Tra due visioni di Thailandia così inconciliabili, non ci può essere dialogo. E qualsiasi speranza che ci fosse è morta lo scorso febbraio, quando la magistratura ha sciolto il partito "Nuovo Futuro", quello che votavano i giovani. Uno schiaffo per gli oltre sei milioni che l’avevano votato: la prova che il sistema è pronto a tutto per difendere l’indifendibile. Tra i manifestanti gira una maglietta con la scritta «Quando l’ingiustizia diventa legge, la resistenza diventa dovere». Sono andati a scuola di rivoluzione assorbendo referenze pop dell’ultimo decennio: le tre dita alzate contro la dittatura in "The Hunger Games", il mantra «Che i bastardi non ti schiaccino» de Il racconto dell’ancella. Sui social media, sfidando la legge sui reati informatici, pullulano hashtag anti-militari e anti-monarchia sempre più baldanzosi.
È in sostanza un risveglio delle coscienze senza precedenti, anche per la sua rapidità. Per decenni, in una Bangkok dove regna il consumismo, i giovani erano apatici. Essere interessati alla politica era un biglietto diretto verso l’emarginazione sociale; in un paio d’anni è diventato "cool". E non è solo la richiesta di tornare al voto con una nuova Costituzione. È l’intera organizzazione gerarchica dalla società thailandese a essere sotto accusa, a partire da un sistema educativo che insegna obbedienza e omologazione, spegnendo i cervelli invece di accendere la curiosità. Non a caso, il collettivo che vuole una scuola nuova si chiama "Bad Student". Ormai, all’inno nazionale prima delle lezioni, persino i quindicenni alzano le tre dita simbolo della protesta.
In questo clima da «se non ora, quando?», la coscienza politica e storica si sta diffondendo in fretta. Con le proteste di Hong Kong c’è una sorta di gemellaggio anti-dittatura. Ma ancora più destabilizzante per il regime è il parallelo con il "Partito del popolo" che nel 1932 costrinse l’allora re a porre fine alla monarchia assoluta. Le magliette con la targa commemorativa di quella rivoluzione, simbolo di un tempo di speranza poi tradito, sono tra le più vendute.
Impossibile capire ora come finirà questo spirito rivoluzionario. Gli ostacoli politici, istituzionali ed economici sono enormi. Il sistema di militari e grandi famiglie che comandano il Paese, lucidando le loro credenziali di monarchici modello, ha troppo da perdere. Nessuno adora Vajiralongkorn come venerava il padre Bhumibol, il "re dei re" che ha guidato la Thailandia per sette decenni; ma rimane il sovrano a capo di una piramide da cui discendono cascate di potere di cui beneficiano in tanti, e per questo i conservatori lo difendono come se si trattasse della loro sopravvivenza. E vedendo le immagini degli insulti al re, gli sale la rabbia.
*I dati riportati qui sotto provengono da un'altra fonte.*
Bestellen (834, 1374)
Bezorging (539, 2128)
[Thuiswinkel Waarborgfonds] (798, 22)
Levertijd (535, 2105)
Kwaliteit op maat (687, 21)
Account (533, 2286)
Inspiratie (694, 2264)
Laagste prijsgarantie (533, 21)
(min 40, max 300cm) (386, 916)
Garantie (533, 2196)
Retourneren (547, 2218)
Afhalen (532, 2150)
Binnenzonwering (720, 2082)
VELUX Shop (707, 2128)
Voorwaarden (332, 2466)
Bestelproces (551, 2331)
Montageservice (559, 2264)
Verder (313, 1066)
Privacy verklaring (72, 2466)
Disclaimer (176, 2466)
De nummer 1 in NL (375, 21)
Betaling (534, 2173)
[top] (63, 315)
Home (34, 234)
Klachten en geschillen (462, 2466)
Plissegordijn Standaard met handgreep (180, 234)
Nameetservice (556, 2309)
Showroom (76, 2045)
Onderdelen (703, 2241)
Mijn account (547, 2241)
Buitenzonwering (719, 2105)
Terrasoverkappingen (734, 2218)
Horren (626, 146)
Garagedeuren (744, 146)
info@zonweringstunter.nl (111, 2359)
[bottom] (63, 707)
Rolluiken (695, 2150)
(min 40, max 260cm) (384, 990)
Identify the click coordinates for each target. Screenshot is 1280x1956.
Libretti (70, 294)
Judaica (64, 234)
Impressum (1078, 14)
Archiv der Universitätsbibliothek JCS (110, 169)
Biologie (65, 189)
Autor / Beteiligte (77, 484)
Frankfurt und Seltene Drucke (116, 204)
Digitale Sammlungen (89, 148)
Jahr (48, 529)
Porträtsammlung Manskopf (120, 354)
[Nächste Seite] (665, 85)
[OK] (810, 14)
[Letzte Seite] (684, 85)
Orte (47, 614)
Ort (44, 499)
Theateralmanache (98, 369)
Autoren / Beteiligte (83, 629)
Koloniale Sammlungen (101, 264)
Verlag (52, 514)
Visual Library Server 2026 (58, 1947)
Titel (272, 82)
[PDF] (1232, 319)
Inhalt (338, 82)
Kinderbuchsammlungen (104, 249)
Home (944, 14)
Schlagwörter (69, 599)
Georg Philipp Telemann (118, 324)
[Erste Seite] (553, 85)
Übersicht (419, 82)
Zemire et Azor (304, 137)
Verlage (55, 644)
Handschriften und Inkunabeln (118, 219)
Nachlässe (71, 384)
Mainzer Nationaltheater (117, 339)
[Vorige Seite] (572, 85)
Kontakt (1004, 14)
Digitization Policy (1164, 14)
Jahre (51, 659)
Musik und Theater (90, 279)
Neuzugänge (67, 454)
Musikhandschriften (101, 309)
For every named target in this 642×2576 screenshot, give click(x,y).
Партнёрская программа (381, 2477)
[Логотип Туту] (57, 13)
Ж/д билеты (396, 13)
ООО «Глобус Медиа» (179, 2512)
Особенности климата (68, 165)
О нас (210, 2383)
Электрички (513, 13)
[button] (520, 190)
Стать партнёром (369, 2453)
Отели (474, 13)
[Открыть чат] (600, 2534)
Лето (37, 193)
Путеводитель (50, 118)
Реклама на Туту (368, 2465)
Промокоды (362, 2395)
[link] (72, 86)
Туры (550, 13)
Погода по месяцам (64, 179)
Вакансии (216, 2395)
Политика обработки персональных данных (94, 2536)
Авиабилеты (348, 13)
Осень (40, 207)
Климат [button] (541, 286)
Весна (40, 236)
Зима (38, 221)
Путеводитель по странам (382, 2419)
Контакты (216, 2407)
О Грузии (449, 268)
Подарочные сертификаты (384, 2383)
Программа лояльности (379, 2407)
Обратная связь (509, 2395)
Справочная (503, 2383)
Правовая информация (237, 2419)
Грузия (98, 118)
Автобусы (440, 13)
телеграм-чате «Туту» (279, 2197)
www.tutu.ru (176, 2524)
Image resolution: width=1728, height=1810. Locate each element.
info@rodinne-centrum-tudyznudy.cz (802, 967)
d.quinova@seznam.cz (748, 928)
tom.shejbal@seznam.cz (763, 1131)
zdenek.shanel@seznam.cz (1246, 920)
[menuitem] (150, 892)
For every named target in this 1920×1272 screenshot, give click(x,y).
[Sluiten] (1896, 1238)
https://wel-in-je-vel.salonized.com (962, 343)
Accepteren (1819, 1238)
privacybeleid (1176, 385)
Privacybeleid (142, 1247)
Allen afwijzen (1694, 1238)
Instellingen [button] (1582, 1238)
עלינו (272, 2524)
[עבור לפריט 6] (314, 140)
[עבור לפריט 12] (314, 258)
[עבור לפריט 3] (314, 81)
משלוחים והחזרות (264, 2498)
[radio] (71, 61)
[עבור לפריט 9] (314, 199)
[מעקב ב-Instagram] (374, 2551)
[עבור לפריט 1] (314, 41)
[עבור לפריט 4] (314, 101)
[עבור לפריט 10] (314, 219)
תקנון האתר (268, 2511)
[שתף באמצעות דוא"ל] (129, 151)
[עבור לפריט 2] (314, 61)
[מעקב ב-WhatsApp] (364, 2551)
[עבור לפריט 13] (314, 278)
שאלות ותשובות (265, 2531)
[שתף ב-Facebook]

Il regime finora ha tollerato con le buone, ma già i 41 arrestati in neanche 48 ore fanno capire che la pazienza si sta esaurendo. Altri giovani leader, agli albori di questa ondata di dissenso, sono stati picchiati da scagnozzi in pieno giorno e da allora sono rimasti defilati: trovare balordi a pagamento che diano una lezione a chi insulta il re non è difficile. La storia thailandese è piena di ex attivisti pro-democrazia che alla fine emigrano sconfitti, umanamente a pezzi, a volte uccisi all’estero.
Ma a lungo termine, c’è aria di inizio della fine. Da una parte un re senza rapporto con la popolazione e un governo di impresentabili dinosauri. Dall’altra, una generazione di giovani che sognano una nuova Thailandia: democratica, tollerante, moderna. E che non credono più alla favola che hanno raccontato alle generazioni precedenti. Per Ying, Noey e i loro figli, chiudere gli occhi e tornare a essere sudditi obbedienti non sarà più possibile.